Re: Proposal #2629: Data.List: Replace nub; add nubOrd, nubInt, nubWith

30 Sep 2008

      Bart Massey  writes:
...
http://hackage.haskell.org/trac/ghc/ticket/2629
Everyone always complains about nub, but nobody ever does
anything about it except (map head . group . sort), which
isn't lazy and isn't always faster.
Just thought I'd post a note to thank you all for the informative and
interesting discussion of my proposal so far.  Thanks much to all who are
helping to figure out what we should do!

It looks to me like there's consensus on at least one point so far.  If someone
is really not agreeing with this, please post.

(1) The StopList class is too "heavyweight" to naturally
    live in Data.List and should not be exported.  Given
    this, the obvious choices are (a) to drop nubWith from
    the interface altogether, or (b) to replace it with a
    version that takes a stoplist function and value as an
    argument, as suggested by Krasimir Angelov earlier:

	nubWith :: (a -> b -> Maybe b) -> b -> [a] -> [a]

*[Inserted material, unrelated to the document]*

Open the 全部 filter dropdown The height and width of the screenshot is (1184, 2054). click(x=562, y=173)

    I've implemented and benchmarked (b), and it seems to
    perform fine.  You can get it from
      git://svcs.cs.pdx.edu/git/nub.git
    in the branch nubWith-function if you want to look for
    yourself.

    (Another possibility which hasn't been discussed is (c1)
    to include a new module with StopList and some related
    functions in it, and make Data.List depend on it, or
    (c2) to throw StopLists into some other existing base
    module such as Data.Function.  Why Data.Function?
    Because the other thing I want them for is a later
    proposal to add transitiveClosure and
    reflexiveTransitiveClosure of functions to the
    libraries, and this is the natural place to put those.)

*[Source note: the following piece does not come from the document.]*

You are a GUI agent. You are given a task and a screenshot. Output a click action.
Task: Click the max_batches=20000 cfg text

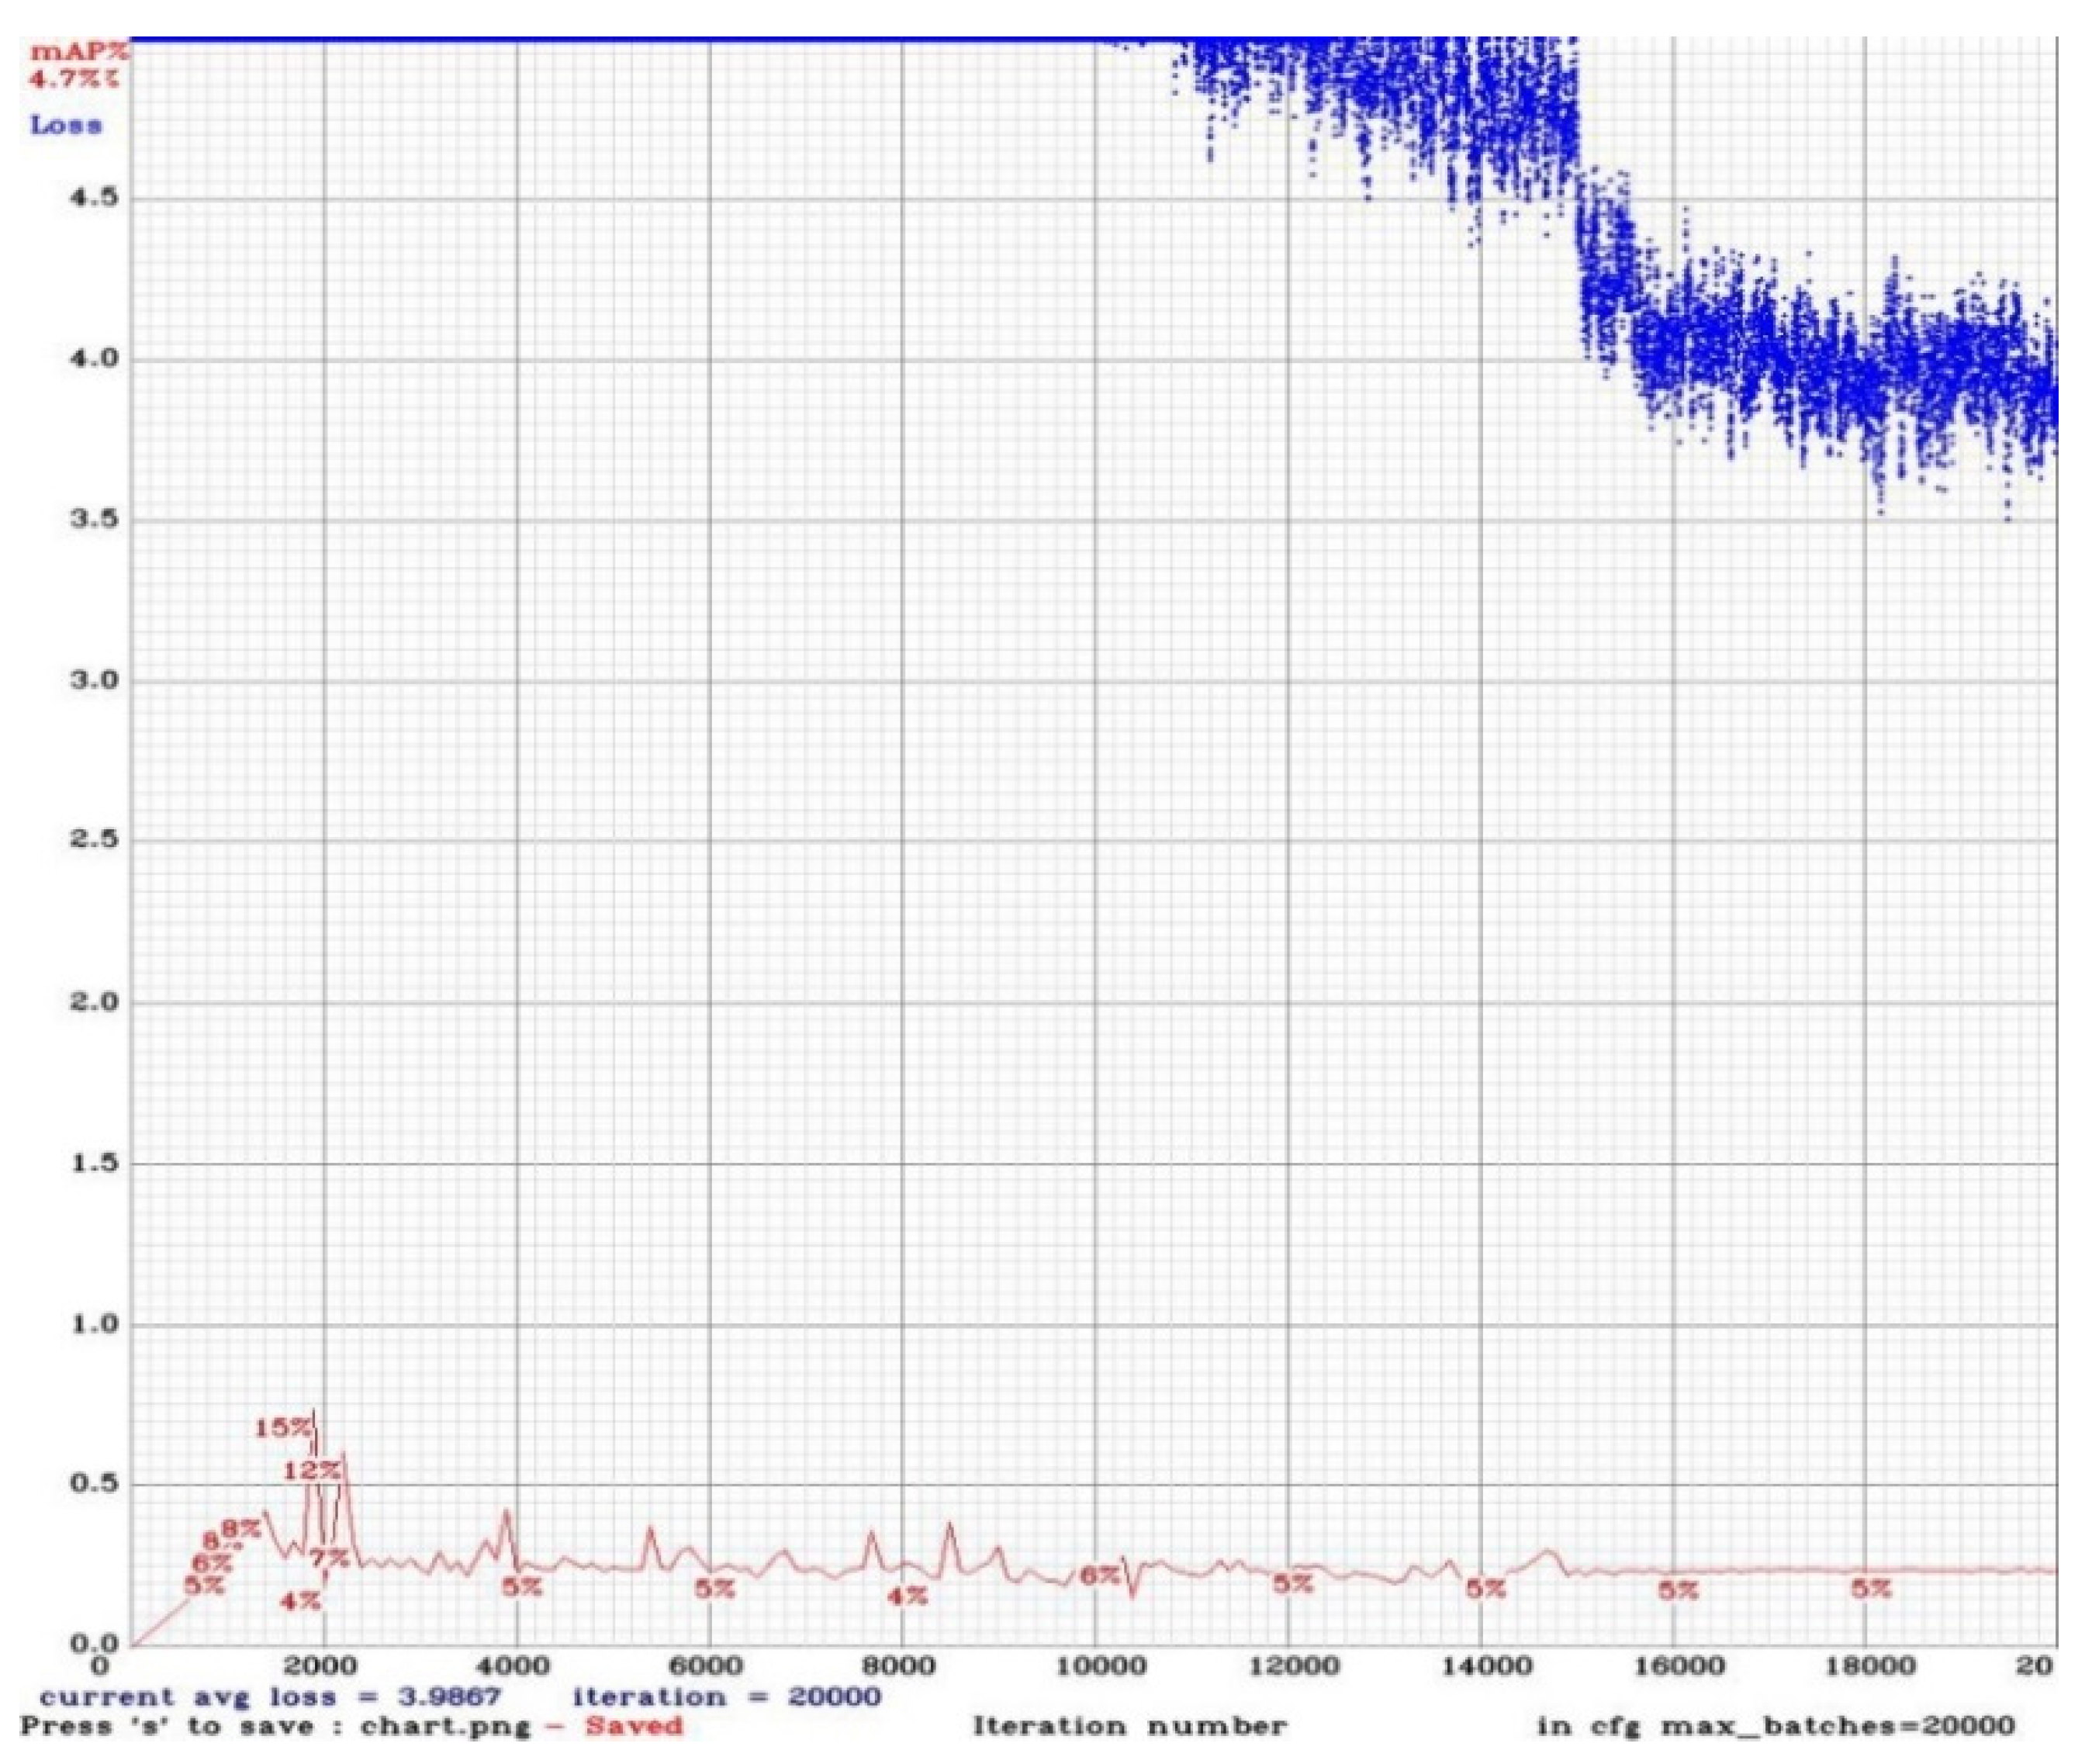[x=1838, y=1726]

Areas that still need discussion include:

(2) It's probably reasonable to drop nubInt from the
    interface.  It has roughly the same complexity as
    nubOrd, and thus should just be an optimization rule,
    since we want to avoid nubX for an arbitrarily long list
    X of typeclasses.  

(3) Since nubOrd has a dramatically different asymptotic
    time complexity than nub, enough so that many programs
    that need the former effectively won't work with the
    latter, we should expose nubOrd separately and not rely
    on optimizer magic to pick it.  (At least I *hope*
    there's some consensus here, since I strongly agree with
    those who feel this way :-).  Time and space usage are,
    in practical terms, that part of the semantics that
    distinguish a programming language from a mathematical
    notation.  I'm a programmer.)

    Note, though, that one can easily imagine a nubAscii
    that is linear-time rather than the n log n time of
    nubOrd / nubInt, using a small bit vector to track the
    Chars.  Certainly nubBool has this property.  Hmm.
    What's our criterion for when the performance difference
    between two functions constitutes a practical semantic
    difference?  I'm claiming it's asymptotic complexity
    class, in which case (a) we should probably figure out how
    to expose some kind of nubFinite.  Or we could just take
    the position that in the vast universe of possible
    functions, our library cannot provide them all.  In
    which case (1b) nubWith is back in.  I guess I tend
    toward (1b).

(4) Should (a) the StopList class and friends also be banned
    from the *implementation*?  Or is it (b) OK to use them
    internally in the source code of Data.List?  I'm
    actually more inclined toward (a), ironically.  It makes
    for simpler and more portable code, and since we're not
    going to give the user the StopLists, we can avoid being
    so clever.

(5) Isaac Dupree proposes nubEq as a synonym for nub, for
    use in cleaning up code.  Is this a good idea?  In
    particular, would we deprecate nub at this point?

I'll roll a new proposal draft soon based on current and near future feedback. 
Again, thanks to all.

    Bart Massey
    bart <at> cs.pdx.edu
    [Is there really an address miner anywhere in the world
    that's still really fooled by the above?]